WHAT TO WORK ON =
The lines to extract begin at the line that contains "Task: Click the" and run through the last line of the listing; reproduce them exactly, minus any pictures.

INFORMATION SUPPLIED =
====

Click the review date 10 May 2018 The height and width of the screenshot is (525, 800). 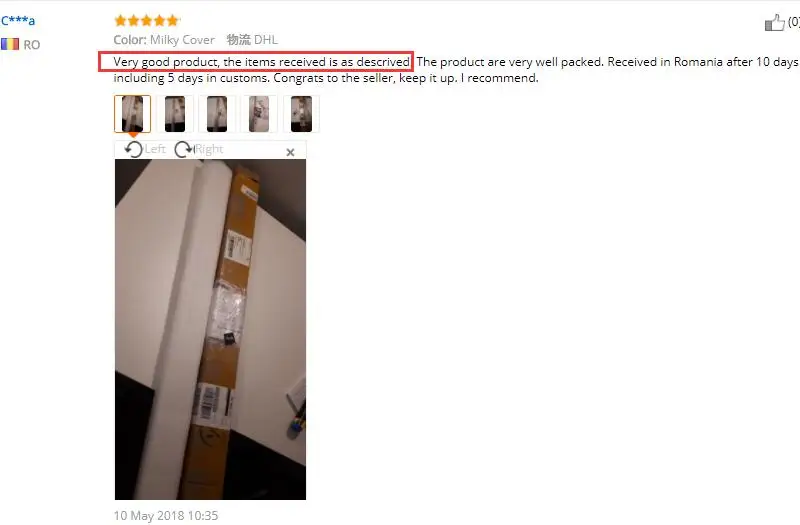point(166,515)
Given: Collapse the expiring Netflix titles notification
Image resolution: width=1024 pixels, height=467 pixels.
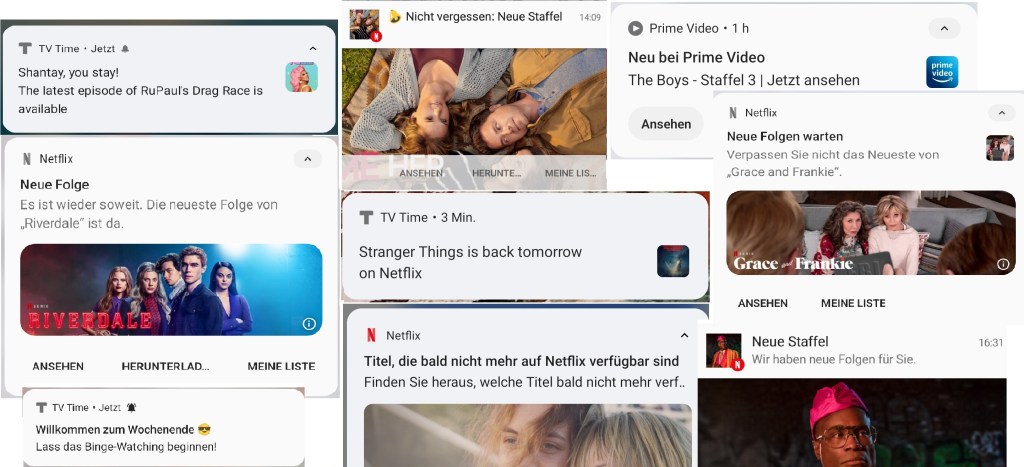Looking at the screenshot, I should click(x=684, y=335).
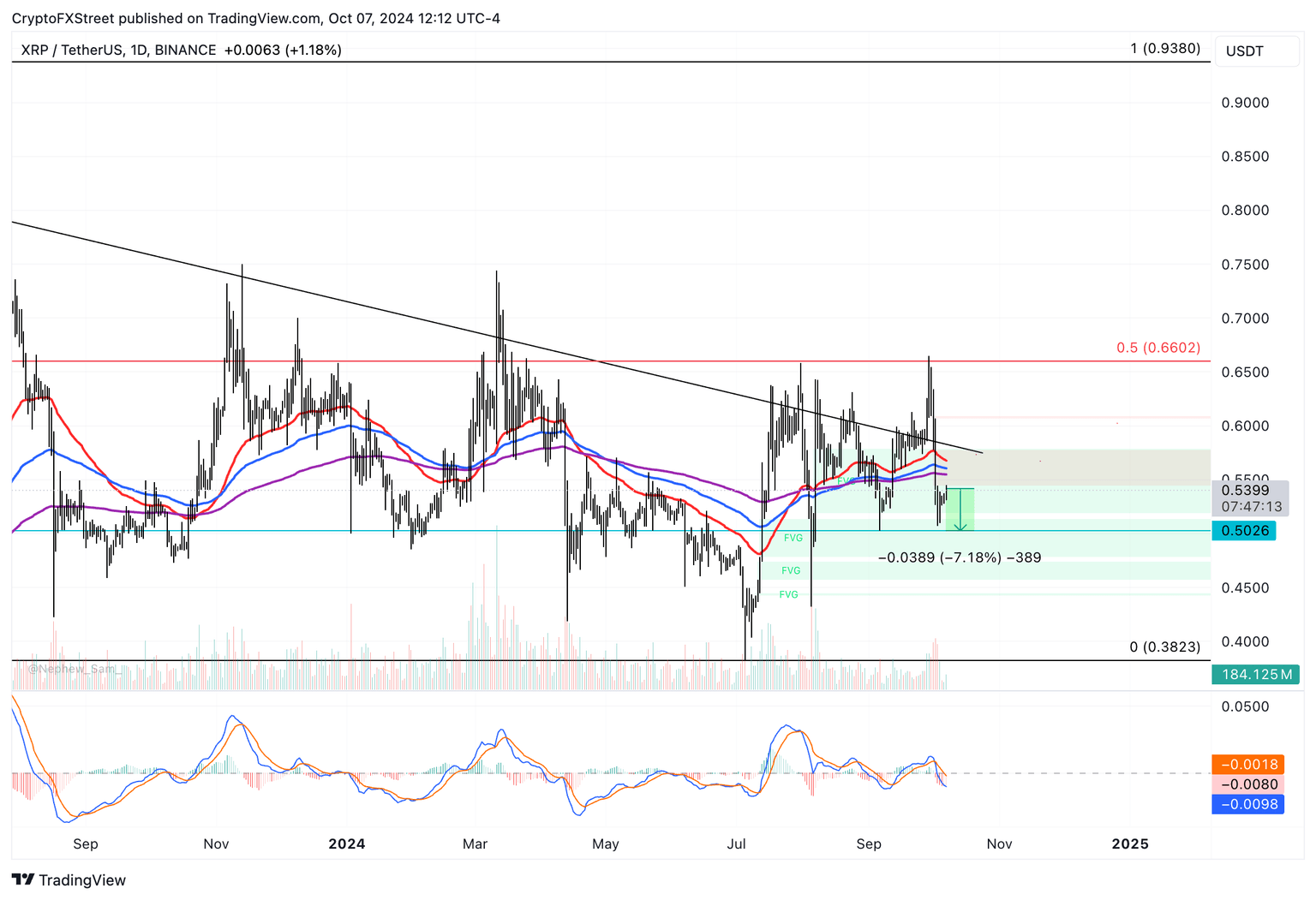Open the USDT currency selector
Screen dimensions: 1316x900
pyautogui.click(x=1256, y=51)
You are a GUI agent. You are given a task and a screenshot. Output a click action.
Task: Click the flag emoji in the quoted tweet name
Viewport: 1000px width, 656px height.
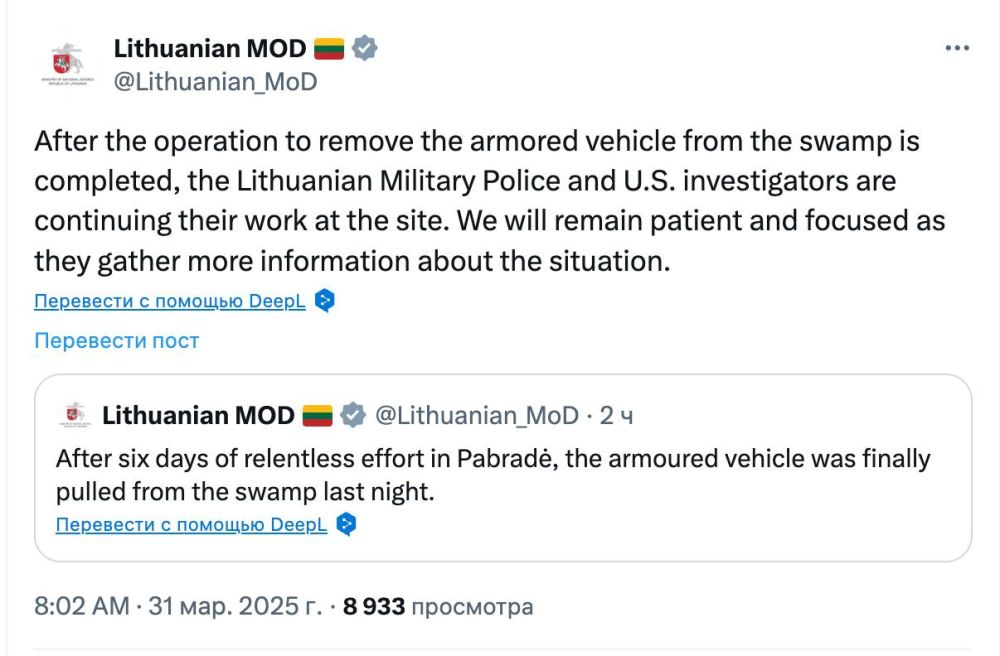(318, 413)
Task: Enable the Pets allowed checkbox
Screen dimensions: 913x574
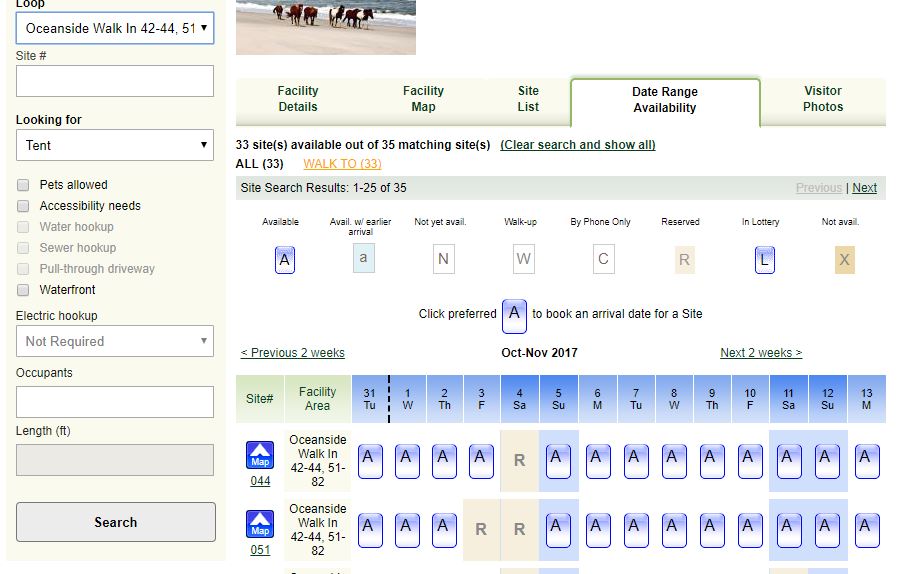Action: click(23, 185)
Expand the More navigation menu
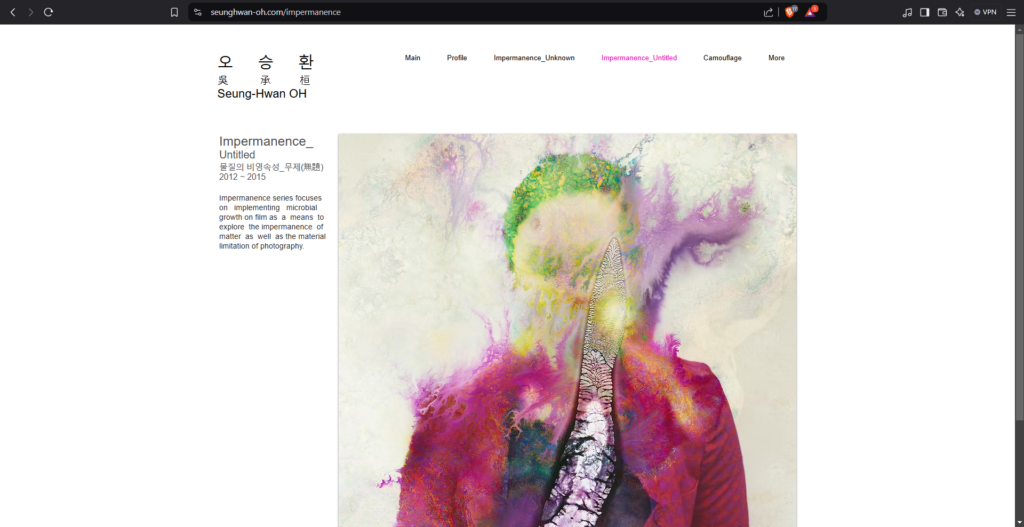Screen dimensions: 1024x527 tap(776, 58)
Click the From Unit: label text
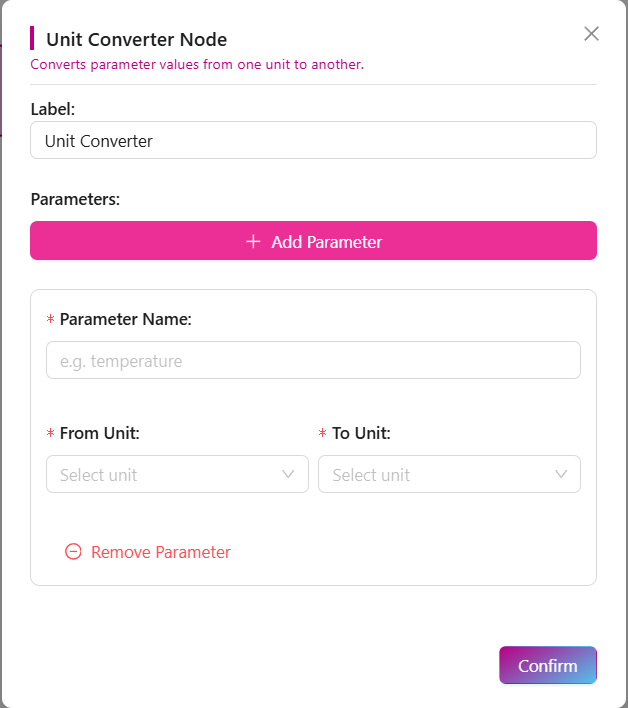This screenshot has width=628, height=708. [99, 433]
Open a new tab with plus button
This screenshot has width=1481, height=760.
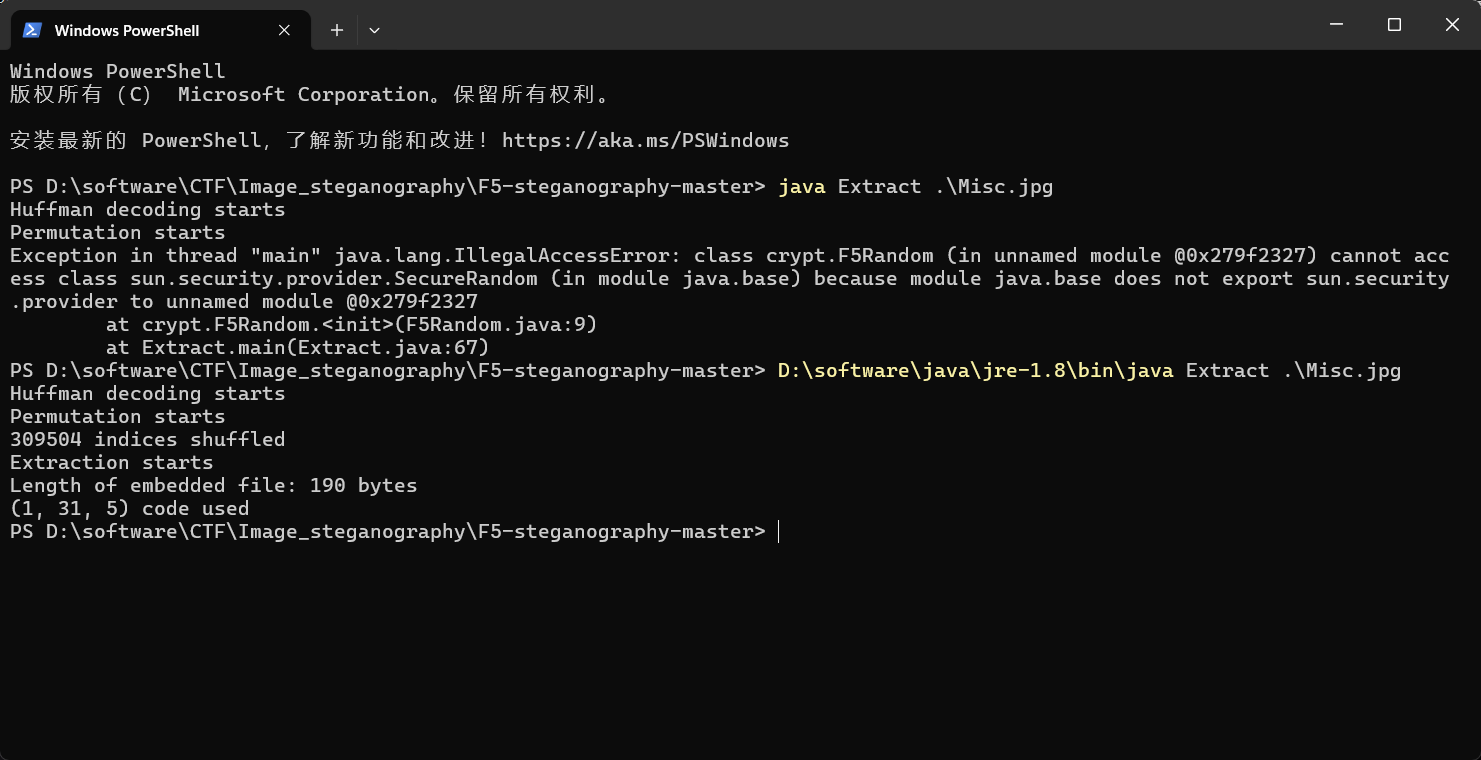[337, 30]
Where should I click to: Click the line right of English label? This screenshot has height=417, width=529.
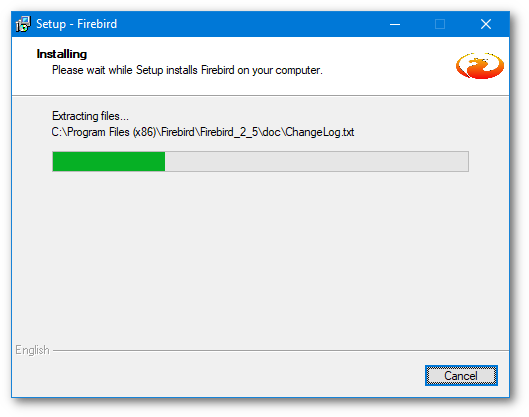[x=281, y=351]
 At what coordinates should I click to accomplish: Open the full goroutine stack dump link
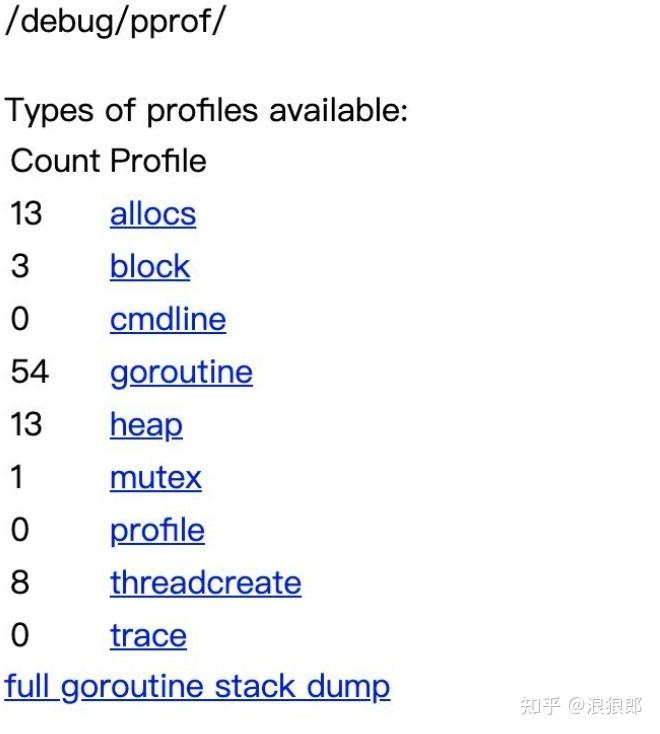coord(197,687)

====

EXERCISE ANSWER =
Task: Click the flag emoji in the quoted tweet name
Viewport: 1000px width, 656px height.
(318, 413)
Task: Enable the Pets allowed checkbox
Screen dimensions: 913x574
Action: click(23, 185)
Expand the More navigation menu
Screen dimensions: 1024x527 tap(776, 58)
Click the From Unit: label text
This screenshot has width=628, height=708. [99, 433]
Open a new tab with plus button
This screenshot has width=1481, height=760.
[337, 30]
Where should I click to: Click the line right of English label? This screenshot has height=417, width=529.
[x=281, y=351]
 At what coordinates should I click to accomplish: Open the full goroutine stack dump link
coord(197,687)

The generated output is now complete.